Out-Siloing Security and Development to Mitigate Cyber Risk
Harness Field CTO on Why Security Must Be Part of Development, Not Post-ProductionDevOps is a fascinating software engineering trend that makes digital transformation possible. But if it takes a long time to remediate a security issue, the process of software development slows down dramatically.
See Also: Rethinking Browser Security: From Risk to Asset
The problem lately is that security and development are treated as two disparate processes, said Nick Durkin, field CTO and vice president of field engineering at Harness.
"We've got people dealing with security issues after the fact - once it's in production. We're not actually making it part of the pipeline. Not shifting the workload left but shifting the information left and giving it to engineers when it matters allows us to start making sure that it's easy for people to do the right thing, and it's really hard for them to do the wrong thing," he said.
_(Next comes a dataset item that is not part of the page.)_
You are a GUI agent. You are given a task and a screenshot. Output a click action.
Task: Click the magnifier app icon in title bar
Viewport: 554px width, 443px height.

In this video interview with Information Security Media Group at RSA Conference 2023, Durkin also discusses:
- What it means to shift information left and how it affects security;
- How application development efficiency can be optimized by user organizations;
- Modern ways to enable more efficient workflows for developers.
Durkin previously served in technical and executive roles in OverOps, DataTorrent and Early Warning. He was lead architect on the Department of Homeland Security's FIVICS initiative and has patented multiple anti-fraud technologies currently used by financial institutions.